NARRATOR: If you live in the country and own a pond,
chances are the Conservation Department has helped to stock it with bass, bluegill and channel catfish.
BOY: He's a biggie. Uh-oh, whoa!
It's a bigger one.
I got a bluegill.
NARRATOR: Landowners can also get tips on how to manage the pond for better fishing for themselves and their chosen guests.
The prairie streams of north Missouri wind their way past farm after farm.
Catfish and drum lull in the waters.
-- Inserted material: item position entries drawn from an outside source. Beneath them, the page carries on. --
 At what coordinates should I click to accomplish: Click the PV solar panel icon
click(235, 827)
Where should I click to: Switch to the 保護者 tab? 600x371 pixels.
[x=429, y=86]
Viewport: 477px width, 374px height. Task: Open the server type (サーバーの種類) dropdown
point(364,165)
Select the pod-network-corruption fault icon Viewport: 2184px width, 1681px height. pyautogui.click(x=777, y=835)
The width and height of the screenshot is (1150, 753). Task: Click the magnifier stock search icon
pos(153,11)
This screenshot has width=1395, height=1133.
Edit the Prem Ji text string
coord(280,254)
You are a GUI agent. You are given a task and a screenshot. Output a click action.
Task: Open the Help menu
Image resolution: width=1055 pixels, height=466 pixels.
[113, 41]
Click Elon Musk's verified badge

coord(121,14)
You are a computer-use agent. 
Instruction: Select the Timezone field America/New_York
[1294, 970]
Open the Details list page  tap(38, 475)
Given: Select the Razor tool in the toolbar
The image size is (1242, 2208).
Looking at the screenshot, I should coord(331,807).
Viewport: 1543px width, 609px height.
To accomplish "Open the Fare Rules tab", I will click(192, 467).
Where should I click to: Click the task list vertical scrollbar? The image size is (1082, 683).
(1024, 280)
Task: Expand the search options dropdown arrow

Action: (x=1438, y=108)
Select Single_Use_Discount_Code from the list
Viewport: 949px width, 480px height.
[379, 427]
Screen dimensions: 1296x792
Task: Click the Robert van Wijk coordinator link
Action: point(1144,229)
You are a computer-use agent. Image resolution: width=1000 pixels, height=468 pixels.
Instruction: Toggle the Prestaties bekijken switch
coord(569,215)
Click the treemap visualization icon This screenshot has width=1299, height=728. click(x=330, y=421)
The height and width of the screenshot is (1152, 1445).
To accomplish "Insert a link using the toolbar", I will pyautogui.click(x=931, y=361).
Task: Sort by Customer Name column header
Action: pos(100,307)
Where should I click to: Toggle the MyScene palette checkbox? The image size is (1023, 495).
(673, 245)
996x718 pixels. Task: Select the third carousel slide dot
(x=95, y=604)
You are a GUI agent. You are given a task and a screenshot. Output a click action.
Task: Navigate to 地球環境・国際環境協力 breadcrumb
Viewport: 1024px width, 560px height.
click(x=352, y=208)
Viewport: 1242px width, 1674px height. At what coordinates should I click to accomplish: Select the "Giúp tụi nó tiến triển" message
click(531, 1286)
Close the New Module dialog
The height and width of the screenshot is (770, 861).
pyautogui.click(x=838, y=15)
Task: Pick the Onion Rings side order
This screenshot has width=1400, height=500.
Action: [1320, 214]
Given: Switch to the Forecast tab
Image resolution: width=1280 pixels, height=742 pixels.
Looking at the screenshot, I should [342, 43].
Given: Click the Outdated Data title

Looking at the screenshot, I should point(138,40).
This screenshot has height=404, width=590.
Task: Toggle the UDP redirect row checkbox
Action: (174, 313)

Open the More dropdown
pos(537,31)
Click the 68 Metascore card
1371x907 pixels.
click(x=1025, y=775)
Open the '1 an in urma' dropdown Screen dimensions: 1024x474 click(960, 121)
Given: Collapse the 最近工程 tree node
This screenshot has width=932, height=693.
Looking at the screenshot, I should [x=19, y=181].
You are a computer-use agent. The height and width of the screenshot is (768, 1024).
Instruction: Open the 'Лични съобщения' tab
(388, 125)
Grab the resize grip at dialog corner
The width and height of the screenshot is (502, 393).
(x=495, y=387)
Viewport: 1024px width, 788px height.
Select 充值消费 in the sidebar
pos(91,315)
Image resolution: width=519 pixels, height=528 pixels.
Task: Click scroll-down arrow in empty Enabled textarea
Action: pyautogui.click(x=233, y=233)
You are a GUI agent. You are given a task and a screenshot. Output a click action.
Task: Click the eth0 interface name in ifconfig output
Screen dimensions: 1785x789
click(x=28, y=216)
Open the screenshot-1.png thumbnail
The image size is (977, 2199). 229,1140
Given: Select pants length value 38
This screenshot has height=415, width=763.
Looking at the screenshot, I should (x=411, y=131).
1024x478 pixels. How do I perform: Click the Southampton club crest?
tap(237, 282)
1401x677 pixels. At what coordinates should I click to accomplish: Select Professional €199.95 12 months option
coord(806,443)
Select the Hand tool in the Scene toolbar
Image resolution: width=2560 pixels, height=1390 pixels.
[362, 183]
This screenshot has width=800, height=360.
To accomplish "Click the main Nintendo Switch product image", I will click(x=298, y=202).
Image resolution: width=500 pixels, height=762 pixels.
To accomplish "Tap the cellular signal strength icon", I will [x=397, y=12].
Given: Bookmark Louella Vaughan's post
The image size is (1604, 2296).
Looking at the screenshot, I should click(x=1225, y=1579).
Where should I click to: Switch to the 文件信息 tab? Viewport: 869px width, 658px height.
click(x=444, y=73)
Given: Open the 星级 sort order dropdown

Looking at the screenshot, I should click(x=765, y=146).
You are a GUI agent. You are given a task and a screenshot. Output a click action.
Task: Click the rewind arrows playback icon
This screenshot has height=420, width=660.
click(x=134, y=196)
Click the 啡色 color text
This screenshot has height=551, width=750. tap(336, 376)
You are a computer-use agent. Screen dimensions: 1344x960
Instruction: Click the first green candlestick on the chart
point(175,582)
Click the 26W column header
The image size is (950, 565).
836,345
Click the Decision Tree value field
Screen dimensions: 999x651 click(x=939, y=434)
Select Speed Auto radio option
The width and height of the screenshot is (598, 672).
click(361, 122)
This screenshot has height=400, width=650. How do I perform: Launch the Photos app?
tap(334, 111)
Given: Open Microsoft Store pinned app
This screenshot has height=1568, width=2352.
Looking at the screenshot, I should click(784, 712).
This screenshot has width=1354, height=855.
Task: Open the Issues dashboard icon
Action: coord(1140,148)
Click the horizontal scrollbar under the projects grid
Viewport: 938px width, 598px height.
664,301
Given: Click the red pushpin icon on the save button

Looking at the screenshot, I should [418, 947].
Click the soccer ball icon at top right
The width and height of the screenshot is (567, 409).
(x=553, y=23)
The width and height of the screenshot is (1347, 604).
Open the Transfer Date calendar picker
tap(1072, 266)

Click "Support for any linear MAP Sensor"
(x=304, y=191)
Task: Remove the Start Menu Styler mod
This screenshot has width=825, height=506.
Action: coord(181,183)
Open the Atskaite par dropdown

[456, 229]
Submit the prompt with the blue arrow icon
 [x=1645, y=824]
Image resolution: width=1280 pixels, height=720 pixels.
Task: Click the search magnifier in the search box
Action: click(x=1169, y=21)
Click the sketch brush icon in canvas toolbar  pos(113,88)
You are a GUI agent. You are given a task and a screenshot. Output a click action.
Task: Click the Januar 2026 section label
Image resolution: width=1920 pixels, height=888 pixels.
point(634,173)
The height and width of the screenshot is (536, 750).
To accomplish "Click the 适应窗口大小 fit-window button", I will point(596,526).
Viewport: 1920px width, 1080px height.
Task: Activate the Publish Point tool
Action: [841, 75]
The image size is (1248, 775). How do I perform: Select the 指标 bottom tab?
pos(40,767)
Fishing lines are cast hopefully in their direction.
MAN: We usually put in a trout line and, you know, depending if we usually have friends with us,
and maybe they'll put in a trout line, and we'll have a couple of trout lines in.
And we go run those about every two or three hours, especially of a night.
And then come back and just fish with a rod off the bank.
Oh, sometimes when we're down here, and we spend the whole weekend down here and fish and just camp out.
And lots of time seems like the moon will just set right up in there and just shine off the river and it's just beautiful down here of a night.
(nature sounds)
NARRATOR: The big rivers, the Missouri and the Mississippi,
draw anglers to their shores and out in boats for the harvests they hold.
Whether it’s just the pleasure of being near a wide expanse of water
or hauling in a big blue catfish, who can say?
Whatever it is,
those who fish the big rivers know they hold something unique for anyone who ventures near.
MAN: Keep your eye on that right rod.
MAN: He's working on it, I'm going to cross his eyes.
MAN: Get him?
MAN: Got him.
MAN: If we get us a shot at him we don't want to muff it.
MAN: We may only get one.
Now he's going down.
You better raise that motor, he's going ‘round the back side of the boat.
(motor buzzing)
(splashing sounds)
MANA: He's a mule. He's going back down, watch him. Get that net back, he don't like it.
MAN: There he is. Got him. Way to go, partner. That's what we're looking for right there. Way to go.
MAN: I believe he'll go 35, 40 pound.
MAN: At least that much or more.
NARRATOR: Rivers, ponds, streams and reservoirs make all kind of fishing possible in Missouri.
A good conservation program, and people who support it, keep the resource strong.
So why wait? Grab your gear and head outdoors.